READING TEXT:
------
Trigonometric Ratios
Sine, Cosine, and Tangent in Right-Angled Triangles
What is Trigonometry?
Trigonometry is the study of the relationships between the sides and angles of triangles. The three primary trigonometric ratios — sine, cosine, and tangent — relate an angle to the ratios of two sides in a right-angled triangle.
Remember the ratios with:
SOH CAH TOA
The Three Ratios
Sine (sin)
SOH
\[\sin\theta = \frac{\text{Opposite}}{\text{Hypotenuse}}\]
"Some Old Horses"
Cosine (cos)
CAH
\[\cos\theta = \frac{\text{Adjacent}}{\text{Hypotenuse}}\]
"Can Always Hear"
Tangent (tan)
TOA
\[\tan\theta = \frac{\text{Opposite}}{\text{Adjacent}}\]
"Their Owner Approach"
Identifying the Sides
Hypotenuse: The longest side, opposite the right angle (always the same)
Opposite: The side across from the angle you're working with
Adjacent: The side next to the angle (not the hypotenuse)
Finding a Side
Example 1: Finding the Opposite Side
In a right-angled triangle, one angle is 35° and the hypotenuse is 10 cm. Find the opposite side.
Angle = 35°, Hypotenuse = 10 cm, Opposite = ?
------
Stored entries

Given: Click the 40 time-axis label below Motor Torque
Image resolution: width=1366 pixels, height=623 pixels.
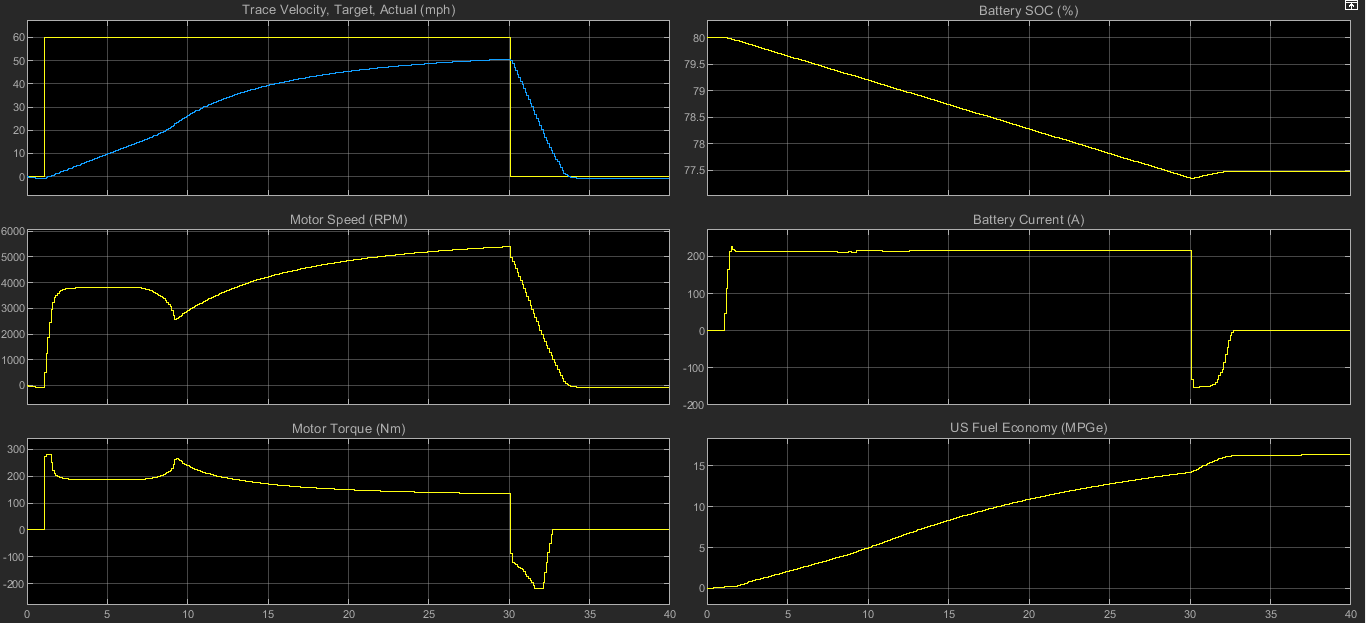Looking at the screenshot, I should point(668,615).
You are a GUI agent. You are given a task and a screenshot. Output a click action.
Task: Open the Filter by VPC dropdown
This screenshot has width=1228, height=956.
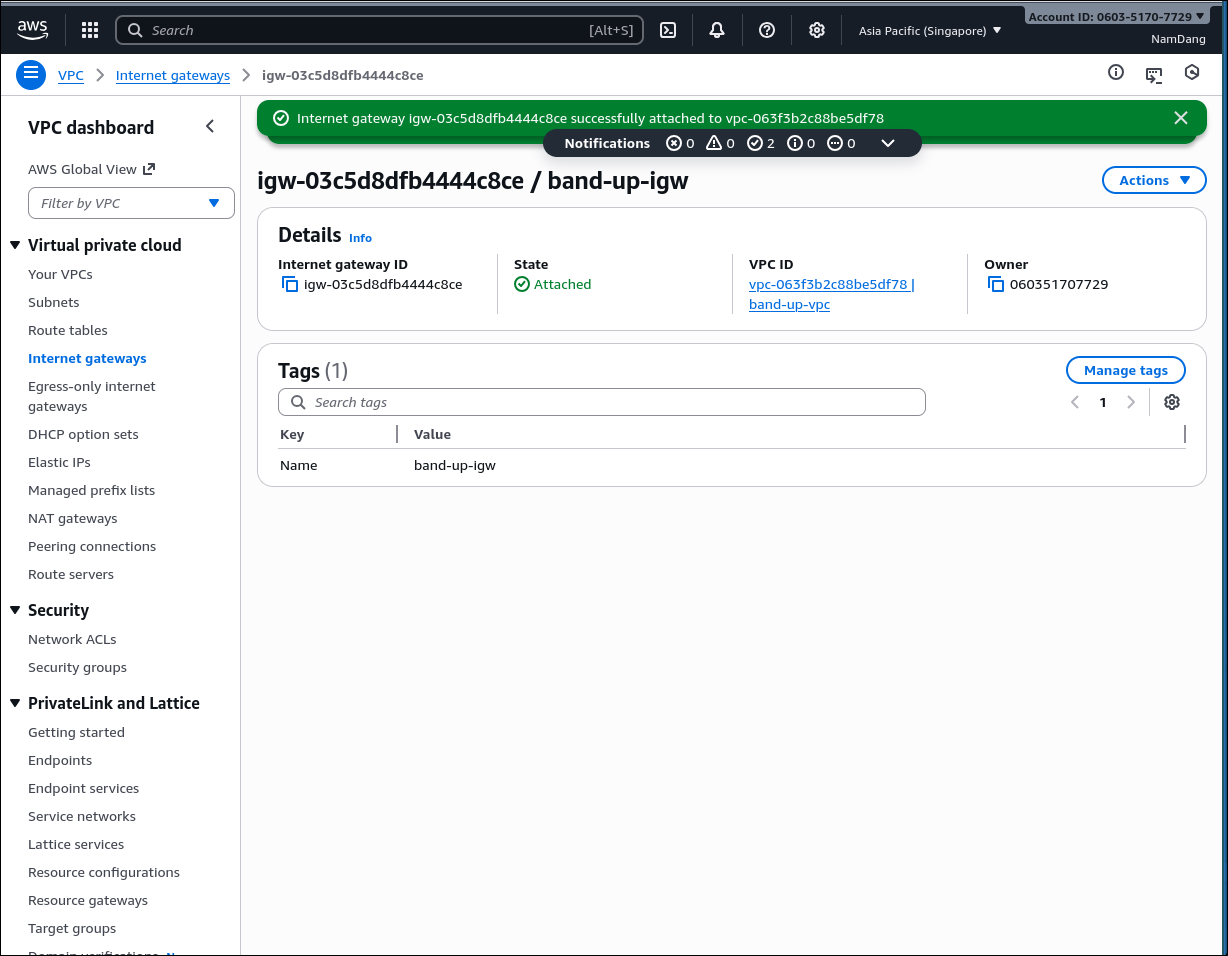131,203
------
INSTRUCTIONS FOR THE TASK: Reproduce the text on trigonometric ratios in its entirety, word for word. The entries above are not required for this work.

OUTPUT FOR THIS TASK:
Trigonometric Ratios
Sine, Cosine, and Tangent in Right-Angled Triangles
What is Trigonometry?
Trigonometry is the study of the relationships between the sides and angles of triangles. The three primary trigonometric ratios — sine, cosine, and tangent — relate an angle to the ratios of two sides in a right-angled triangle.
Remember the ratios with:
SOH CAH TOA
The Three Ratios
Sine (sin)
SOH
\[\sin\theta = \frac{\text{Opposite}}{\text{Hypotenuse}}\]
"Some Old Horses"
Cosine (cos)
CAH
\[\cos\theta = \frac{\text{Adjacent}}{\text{Hypotenuse}}\]
"Can Always Hear"
Tangent (tan)
TOA
\[\tan\theta = \frac{\text{Opposite}}{\text{Adjacent}}\]
"Their Owner Approach"
Identifying the Sides
Hypotenuse: The longest side, opposite the right angle (always the same)
Opposite: The side across from the angle you're working with
Adjacent: The side next to the angle (not the hypotenuse)
Finding a Side
Example 1: Finding the Opposite Side
In a right-angled triangle, one angle is 35° and the hypotenuse is 10 cm. Find the opposite side.
Angle = 35°, Hypotenuse = 10 cm, Opposite = ?